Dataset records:

════

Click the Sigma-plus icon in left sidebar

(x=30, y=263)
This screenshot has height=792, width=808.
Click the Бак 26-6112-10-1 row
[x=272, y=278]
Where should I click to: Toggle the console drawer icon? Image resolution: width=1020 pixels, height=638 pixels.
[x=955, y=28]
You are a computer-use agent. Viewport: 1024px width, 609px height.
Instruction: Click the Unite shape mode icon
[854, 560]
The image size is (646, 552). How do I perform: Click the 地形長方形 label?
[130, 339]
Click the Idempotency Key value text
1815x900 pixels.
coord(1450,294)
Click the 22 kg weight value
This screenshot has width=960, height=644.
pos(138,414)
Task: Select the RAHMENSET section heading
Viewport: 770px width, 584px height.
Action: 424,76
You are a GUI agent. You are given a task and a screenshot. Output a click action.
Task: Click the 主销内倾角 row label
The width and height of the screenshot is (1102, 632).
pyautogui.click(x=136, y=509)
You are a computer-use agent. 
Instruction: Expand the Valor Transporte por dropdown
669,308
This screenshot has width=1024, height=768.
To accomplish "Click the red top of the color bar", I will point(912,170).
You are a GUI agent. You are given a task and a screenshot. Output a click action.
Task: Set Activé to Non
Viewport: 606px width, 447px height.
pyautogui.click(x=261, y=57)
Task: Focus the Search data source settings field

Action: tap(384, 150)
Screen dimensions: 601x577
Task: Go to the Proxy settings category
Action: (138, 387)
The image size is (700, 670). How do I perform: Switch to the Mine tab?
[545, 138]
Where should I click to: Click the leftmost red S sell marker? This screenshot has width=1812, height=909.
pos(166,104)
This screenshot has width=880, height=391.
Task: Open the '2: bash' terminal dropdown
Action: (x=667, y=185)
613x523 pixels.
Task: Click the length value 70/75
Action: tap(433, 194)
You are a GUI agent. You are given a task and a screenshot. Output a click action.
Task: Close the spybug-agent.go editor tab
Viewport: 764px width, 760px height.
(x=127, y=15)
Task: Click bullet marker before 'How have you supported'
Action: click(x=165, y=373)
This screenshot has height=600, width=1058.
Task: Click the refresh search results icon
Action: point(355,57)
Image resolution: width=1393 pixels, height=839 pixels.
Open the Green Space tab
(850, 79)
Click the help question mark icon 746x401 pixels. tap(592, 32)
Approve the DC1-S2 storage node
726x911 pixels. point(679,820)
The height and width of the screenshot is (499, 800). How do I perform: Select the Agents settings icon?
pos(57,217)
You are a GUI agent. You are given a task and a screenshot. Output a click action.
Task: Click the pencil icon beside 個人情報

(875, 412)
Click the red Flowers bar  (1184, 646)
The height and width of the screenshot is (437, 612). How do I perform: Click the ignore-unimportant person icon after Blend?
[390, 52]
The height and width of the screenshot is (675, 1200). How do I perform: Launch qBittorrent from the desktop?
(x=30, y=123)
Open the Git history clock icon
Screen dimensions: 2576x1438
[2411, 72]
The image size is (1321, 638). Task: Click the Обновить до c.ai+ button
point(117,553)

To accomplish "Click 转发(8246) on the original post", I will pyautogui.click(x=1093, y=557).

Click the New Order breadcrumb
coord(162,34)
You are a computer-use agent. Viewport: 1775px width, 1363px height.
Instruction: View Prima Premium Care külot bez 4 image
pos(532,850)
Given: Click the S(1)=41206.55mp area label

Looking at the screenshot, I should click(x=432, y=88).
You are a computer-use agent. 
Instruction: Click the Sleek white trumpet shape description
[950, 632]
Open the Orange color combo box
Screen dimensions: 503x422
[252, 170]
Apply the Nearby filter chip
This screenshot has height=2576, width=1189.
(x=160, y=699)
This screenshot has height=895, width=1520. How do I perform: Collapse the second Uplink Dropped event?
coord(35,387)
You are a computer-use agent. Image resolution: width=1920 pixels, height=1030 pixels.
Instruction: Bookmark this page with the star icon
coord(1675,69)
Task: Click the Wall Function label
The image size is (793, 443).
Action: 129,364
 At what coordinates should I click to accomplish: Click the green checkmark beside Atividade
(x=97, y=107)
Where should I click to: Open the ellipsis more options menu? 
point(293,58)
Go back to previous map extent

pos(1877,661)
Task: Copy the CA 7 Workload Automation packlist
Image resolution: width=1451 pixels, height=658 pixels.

════

Give the number of lines in the entries above that include the word "will", and nothing more.

*Result below*: 2